Es ist auch klar daß nur ein Hund der zuverlässig nicht wildert einsatzfähig ist.

Das was ich auf unserer Page aufgeschrieben habe ist das Resultat dessen was wir im Laufe der Zeit mit Erfolg angewandt haben, Hunden das wildern abzugewöhnen. Sicherlich nur ansatzweise beschrieben, da für jeden Hund / Hundeführer eine Lösung gefunden werden muß. Letztendlich läuft es jedoch immer wieder auf die konsequente Platzübung, ähnlich dem "Down" der Jäger, hinaus. Sicherlich kein Allheilmittel, aber halt das mit dem wir selber bisher gut gefahren sind.
Es ist dabei jedoch auch klar, daß ein Hund länger für ein Umlernen braucht, je länger er bisher erfolgreich jagen konnte. Vor allem aber der Hundeführer braucht länger sein eigenes Verhalten im Vorfeld und im aktuellen Fall zu ändern. Hier liegt der eigentliche Knackpunkt - das Verhalten des Hundeführers.
Geht man jedoch hier konsequent dran und führt den Hundeführer entsprechend, ändert sich meist das Verhalten des Hundes recht schnell. Das wiederum führt zu Erfolgserlebnissen beim Hundeführer und somit wieder zu mehr Vertrauen dem Hund gegenüber.
Da man den Hundeführer jedoch meist nicht direkt ändern kann ohne das er sein Gesicht verliert, ist der Aufbau der Platzübung eine Möglichkeit daß der Hundeführer selber neue Regeln aufstellt, diese versucht konsequent einzuhalten und damit unbewußt sein Verhalten selber ändert (auch wenn er meint "nur" das Verhalten des Hundes zu ändern).

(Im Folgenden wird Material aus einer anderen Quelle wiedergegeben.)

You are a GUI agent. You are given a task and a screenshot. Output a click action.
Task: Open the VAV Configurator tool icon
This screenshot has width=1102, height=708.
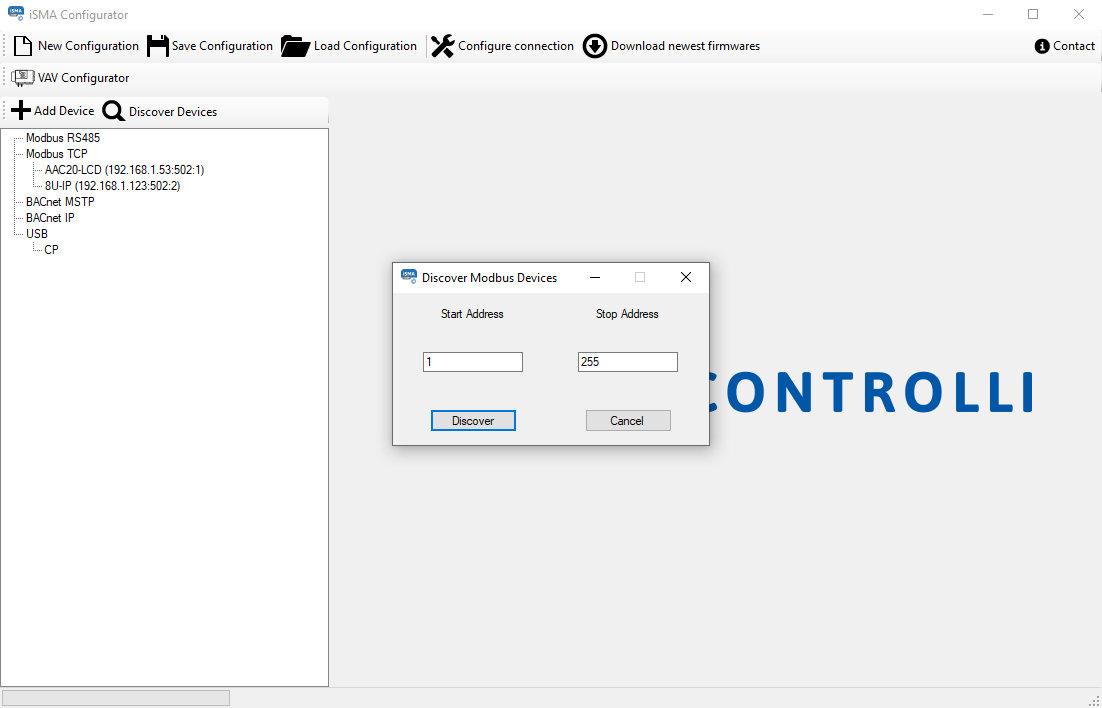pyautogui.click(x=23, y=78)
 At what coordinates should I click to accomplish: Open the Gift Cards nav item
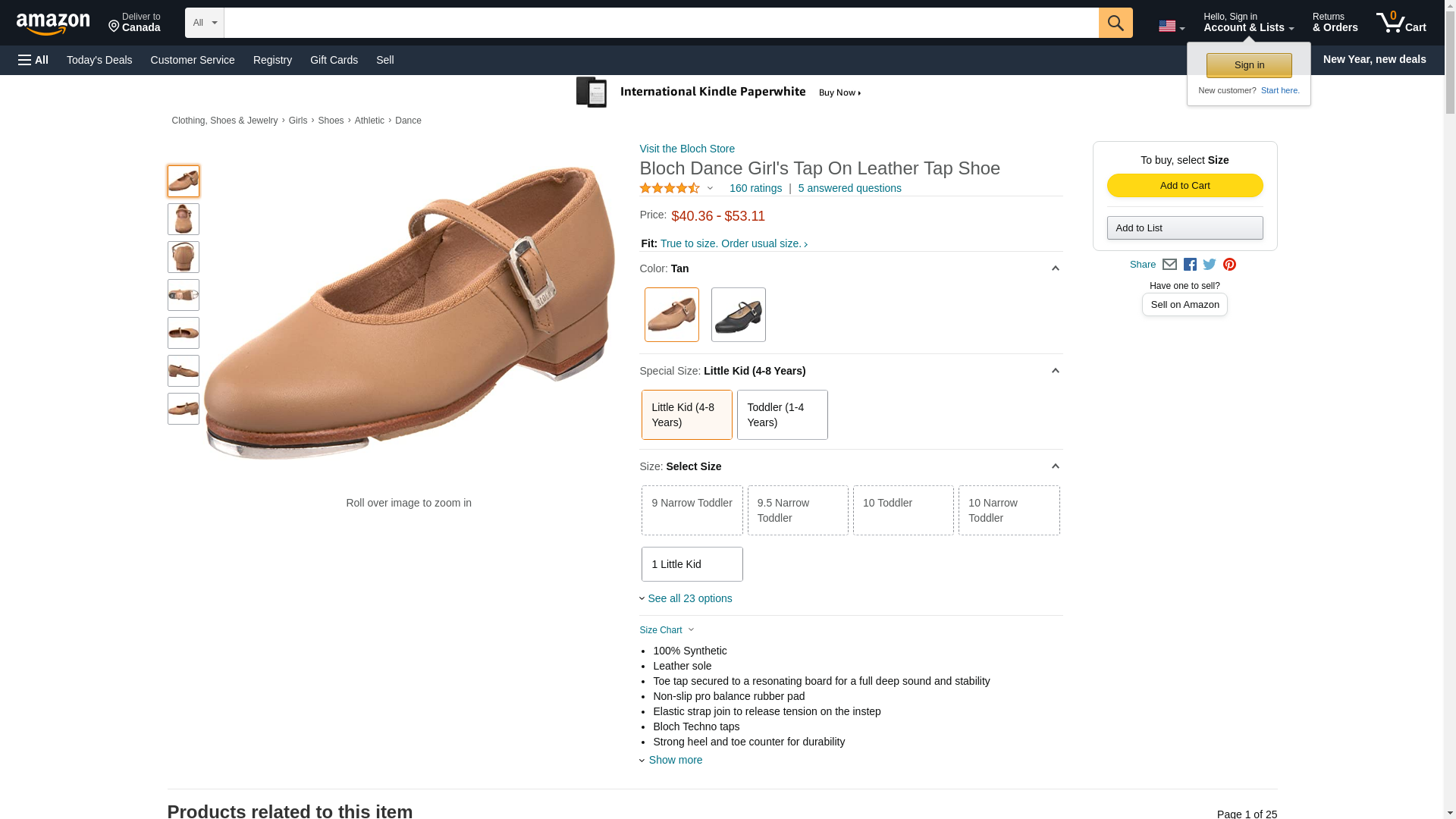[334, 60]
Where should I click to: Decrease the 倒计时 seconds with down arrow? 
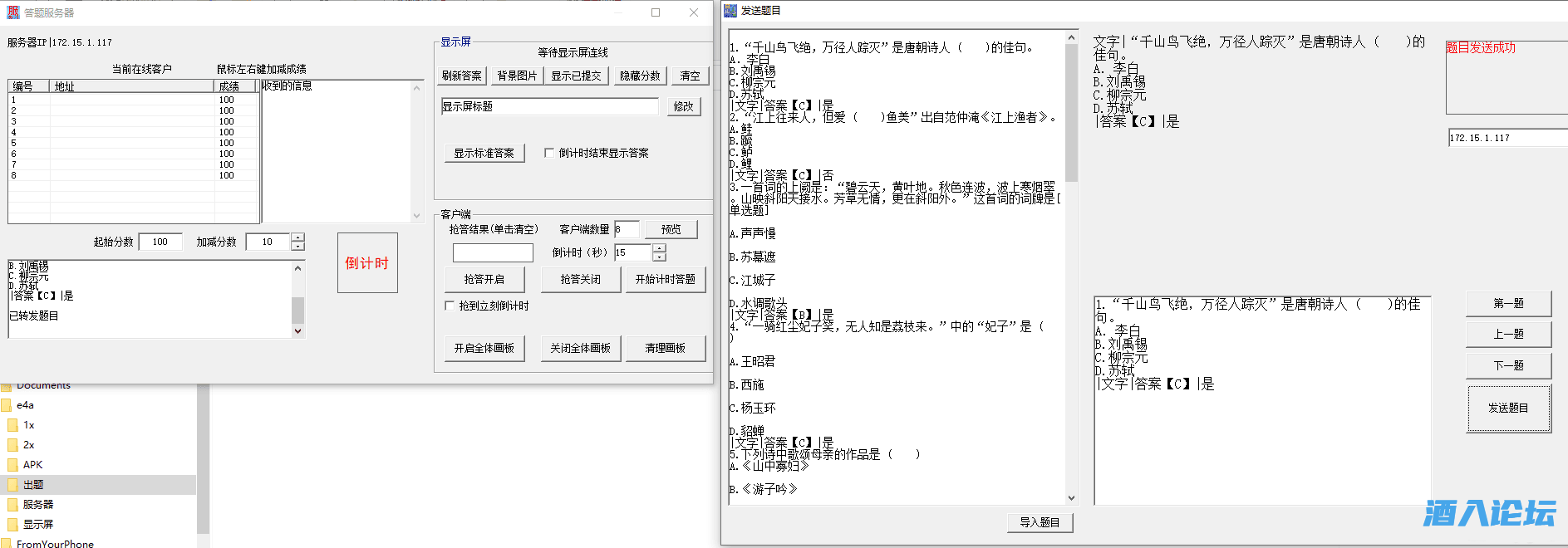click(659, 257)
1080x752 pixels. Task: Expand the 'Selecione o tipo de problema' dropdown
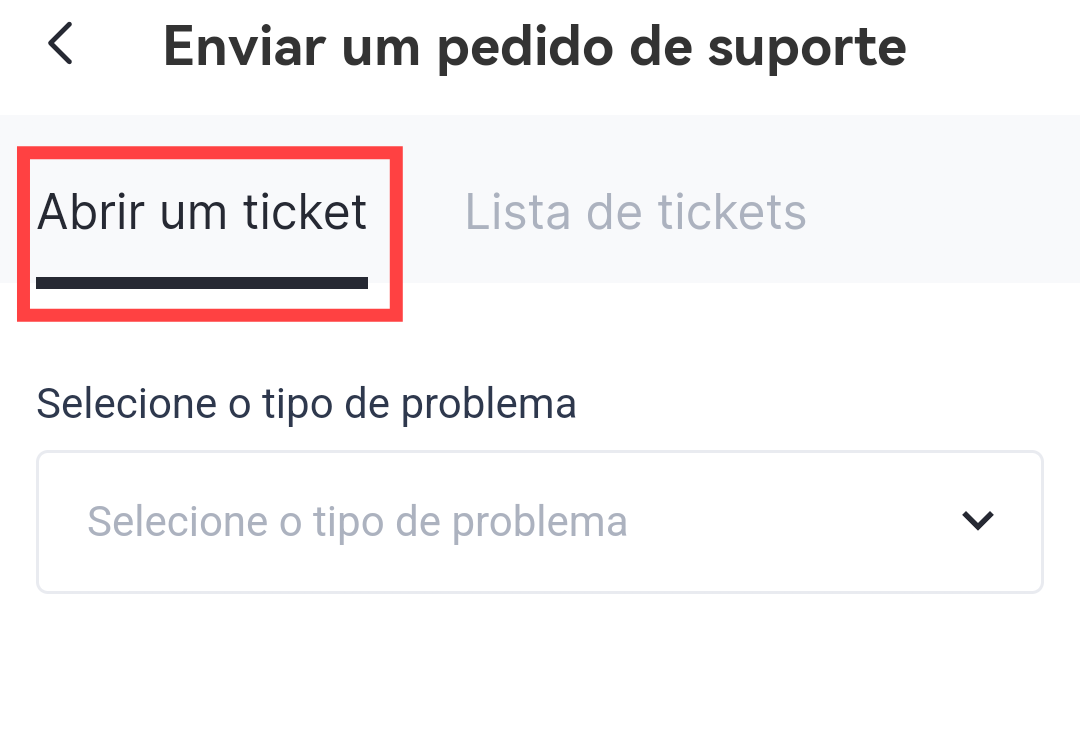click(x=540, y=521)
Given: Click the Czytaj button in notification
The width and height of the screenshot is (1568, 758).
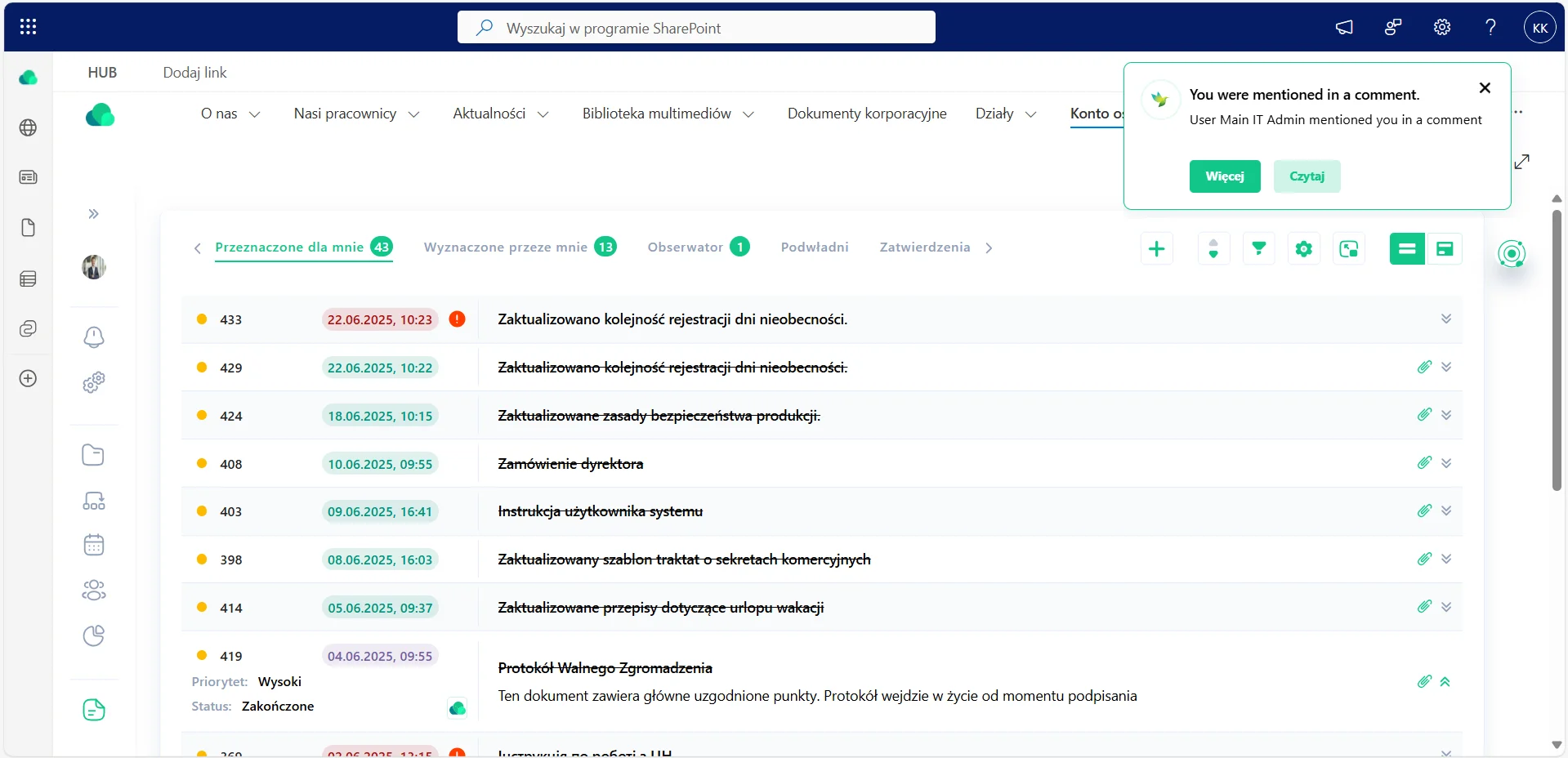Looking at the screenshot, I should pos(1307,176).
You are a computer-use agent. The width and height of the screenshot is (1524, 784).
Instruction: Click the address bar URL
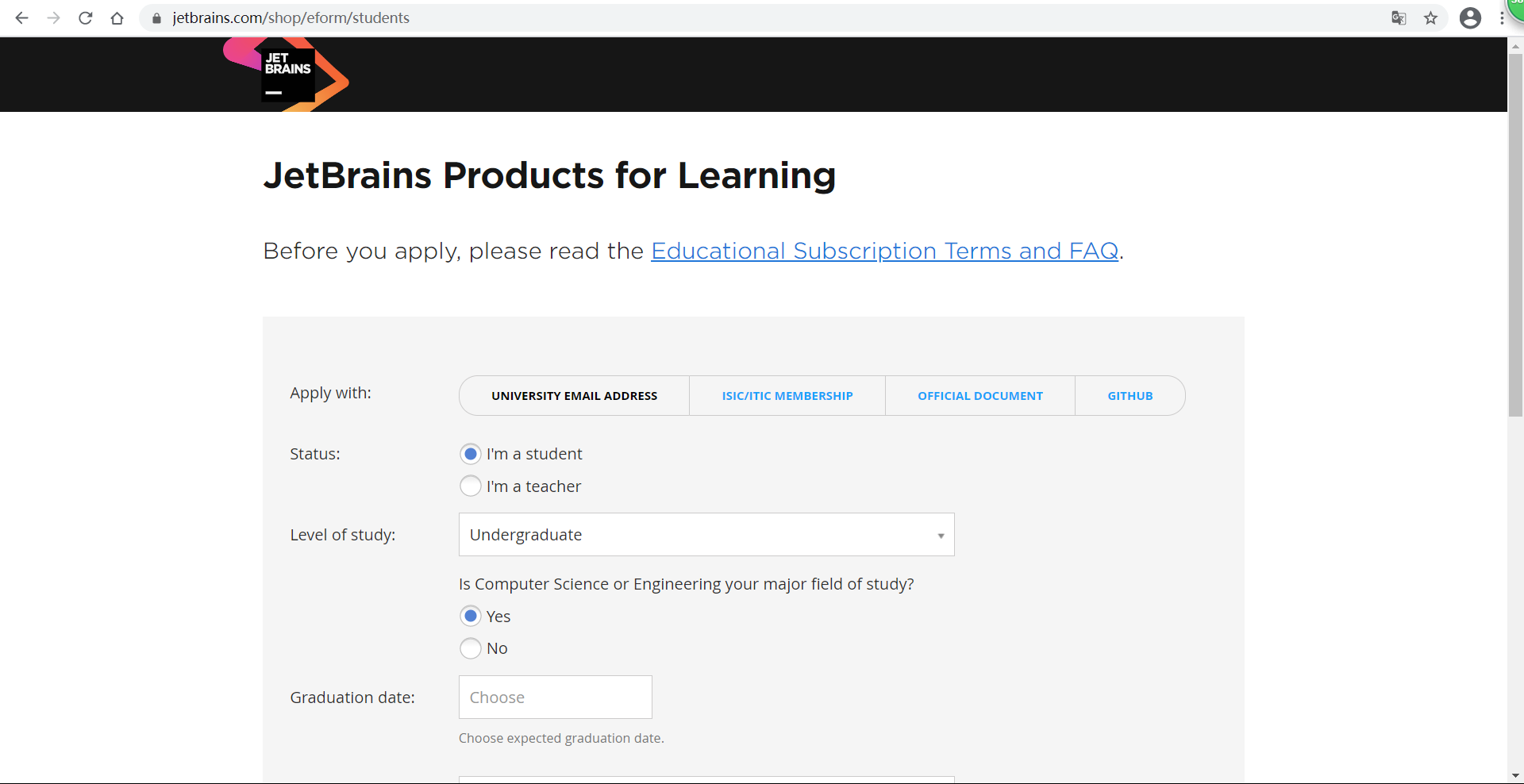(x=291, y=17)
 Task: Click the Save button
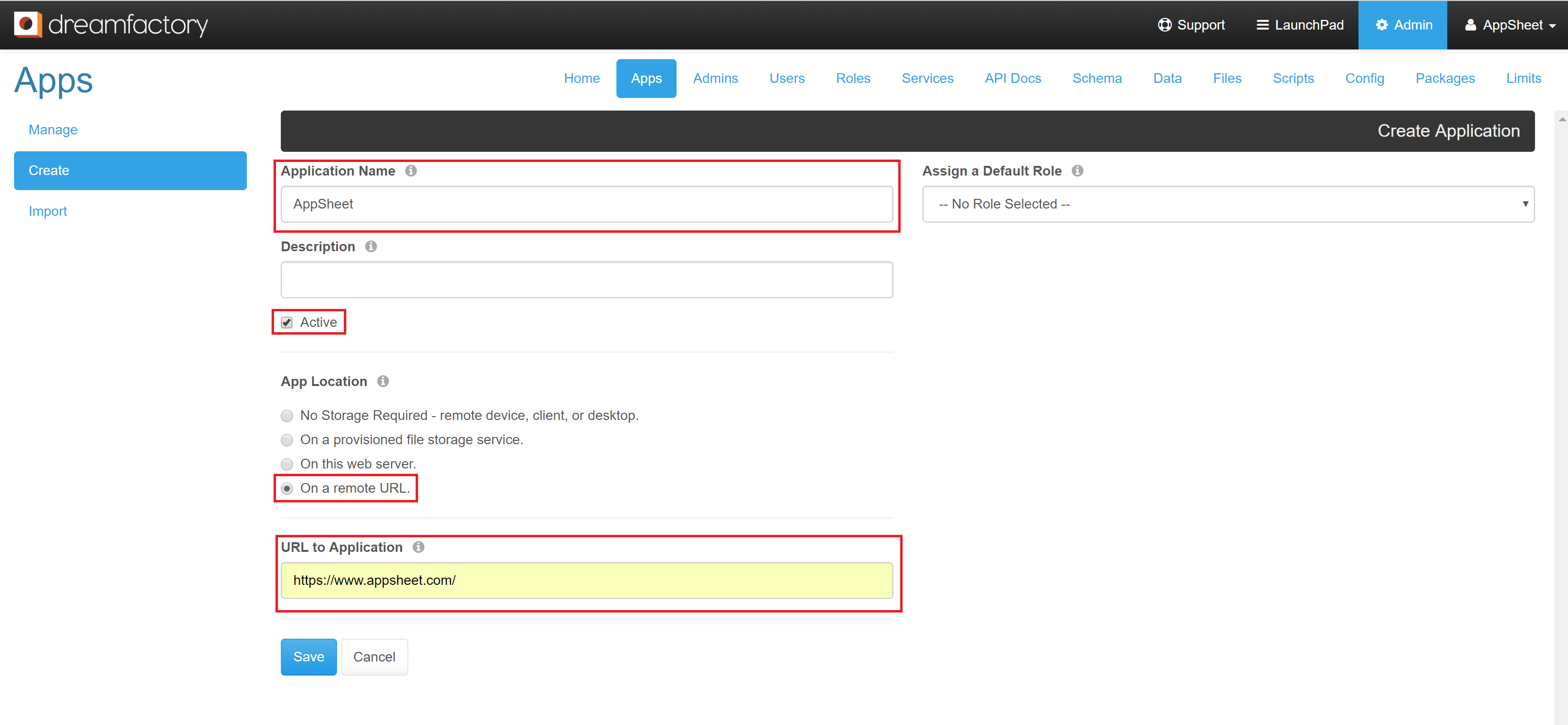pos(308,657)
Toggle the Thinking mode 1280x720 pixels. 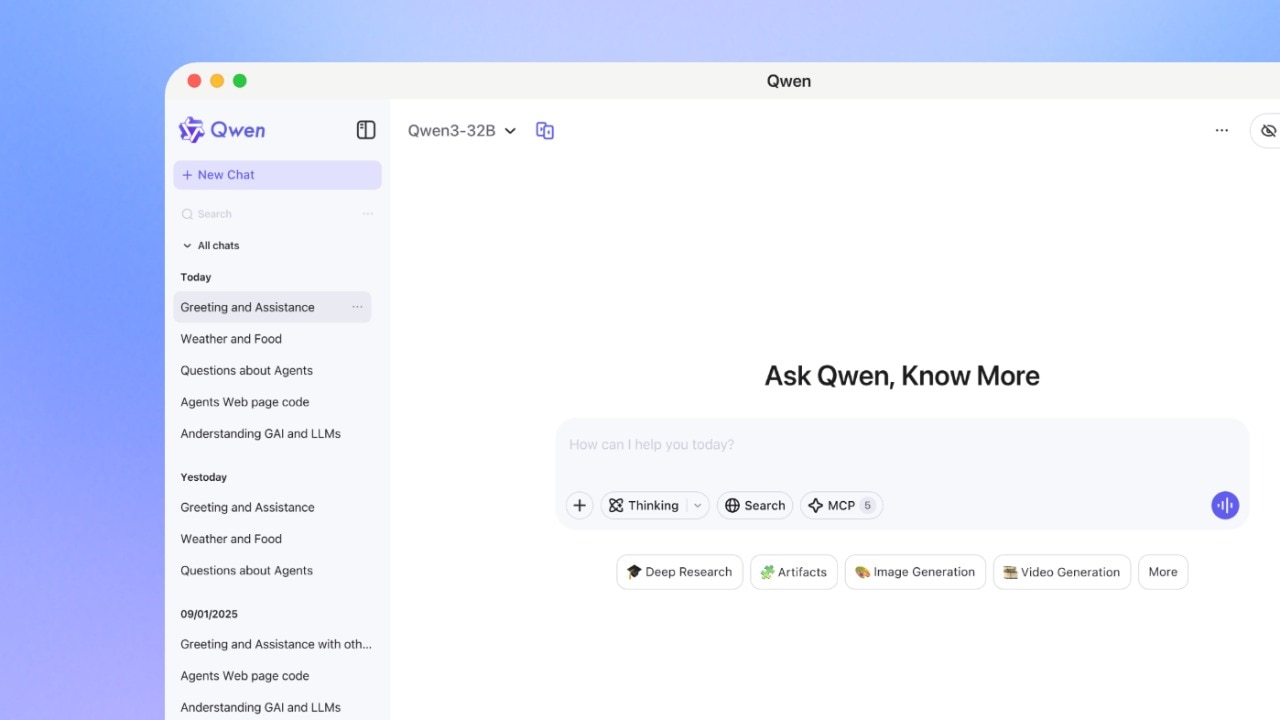pos(644,506)
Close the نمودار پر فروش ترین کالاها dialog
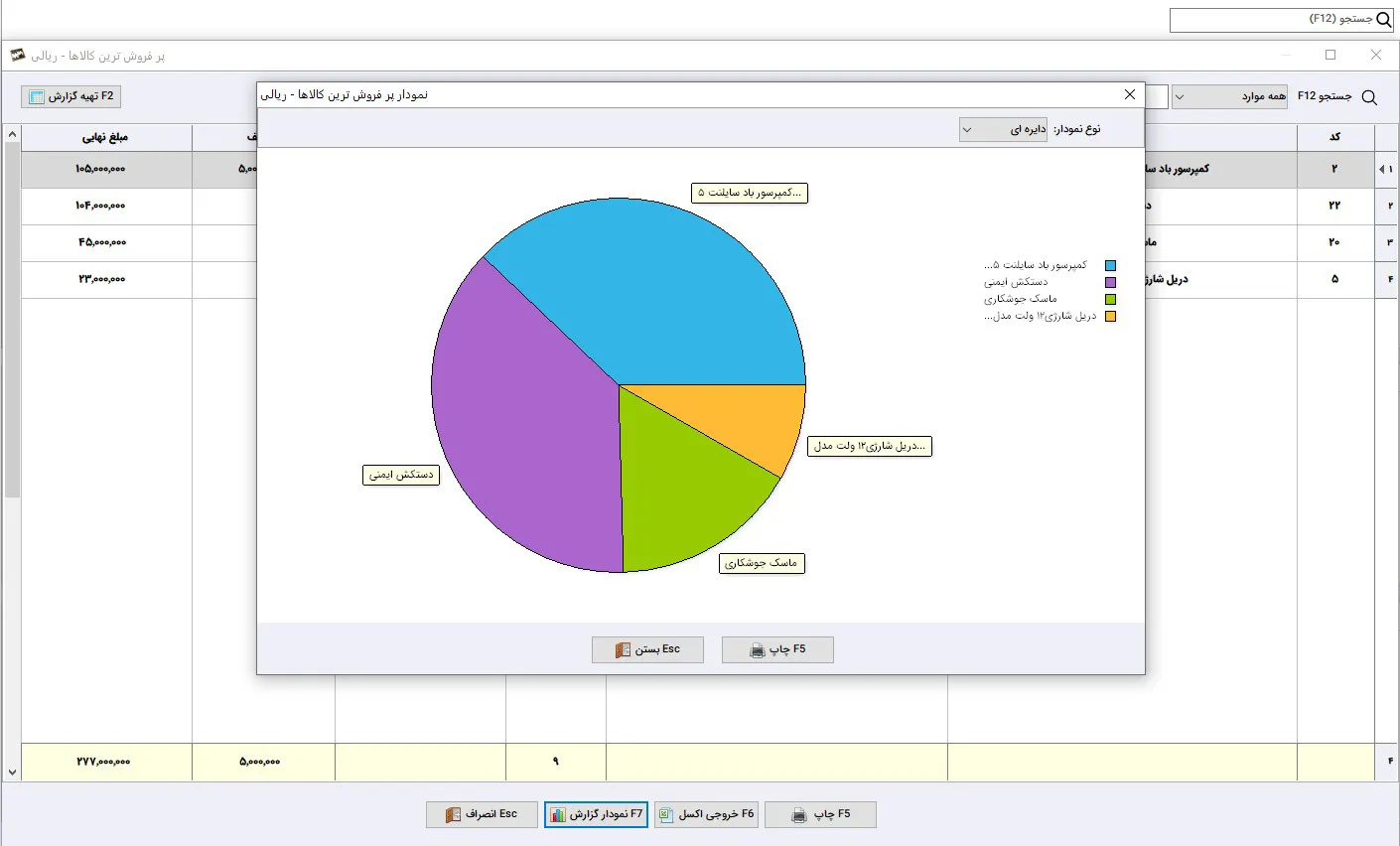The height and width of the screenshot is (846, 1400). coord(1129,94)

Auch im Alltag wird ein Hund, der selbständiger geworden ist, nicht mehr wildern. Wenn das Nachrennen einem Tier hinterher erst einmal mit einem Tabu belegt ist, gilt dies sowohl im Alltag als auch im Einsatz. Man wendet dabei nichts anderes als das Verallgemeinern an, welches man auch in anderen Ausbildungsteilen verwendet. z.B. wird ein Welpe ja auch selbstbewußtes mit zunehmendem Alter, egal ob er nun zum RH ausgebildet wird oder nicht. Dieser Welpe lernt ja auch zuerst Futter im Einwirkungsbereich des Hundeführers nicht vom Boden aufzunehmen (zuhause), dann in einer anderen Umgebung (draußen) und letztendlich auch außerhalb des Einwirkungsbereiches des Hundeführers.

Da während der RH-Ausbildung meist keine Wildreinheit geübt wird, wird eine diesbez. Ausbildung auch erst auf privater Ebene erfolgen und dann später verallgemeinert z.B. im Nachteinsatz.

Einfach ausgedrückt, ein Hund der draußen alles frisst was rumliegt, müßte dann noch mehr fressenb auf Grund der Selbständigkeit............

Abgesehen davon bilden wir unsere Hunde bei der RH Ausbildung ja nicht zu einer unkontrollierten Selbständigkeit aus, sondern zu einer Selbständigkeit die jederzeit von uns beeinflußt werden kann. Und dies in allen Bereichen des RH.
Der Hund wird z.B. zum Anbellen von Opfern ausgebildet, was eine gehörige Portion Selbstbewußtsein erfordert. Trotzdem erfolgt nicht ein wahlloses Anbellen von Fremden im Alltagsleben. Geschieht dies trotzdem einmal, wird sofort vom Hundeführer korriegieren eingegriffen sodaß es zukünftig nicht mehr dazu kommt.

So fänden sich noch viele Beispiele die durch die Selbständigkeitsförderung im Alltagsleben zu verstärktem Fehlverhalten führen müßten - was jedoch nicht erfolgt.

ciao suchhunde



11. Juli 2000 14:33

: Ich möchte mich Bettinas Frage anschließen. Ich bin etwas überrascht, weil so wenig Resonanz auf diesen Beitrag gekommen ist. Ist das in den anderen Staffeln kein Problem oder ist es peinlich zuzugeben, dass Rettungshunde auch wildern?
: Ich kenne eine ganze Reihe Rettungshunde, die auch dem Wild hinterhergehen. Nur Zufall?

Ich glaube, dass keiner gerne zugibt dass sein Rettungshund auch gerne wildert. Leider musste ich jedoch feststellen, dass mein Hund jetzt mit nochmehr System den Hasen hinterherjagt!! Auch wir haben daraufhin die Arbeit bei der Rettungshundestaffel unterbrochen, da ein absolutes Vertrauen auf die Suche nach Vermissten nichtmehr gegeben ist.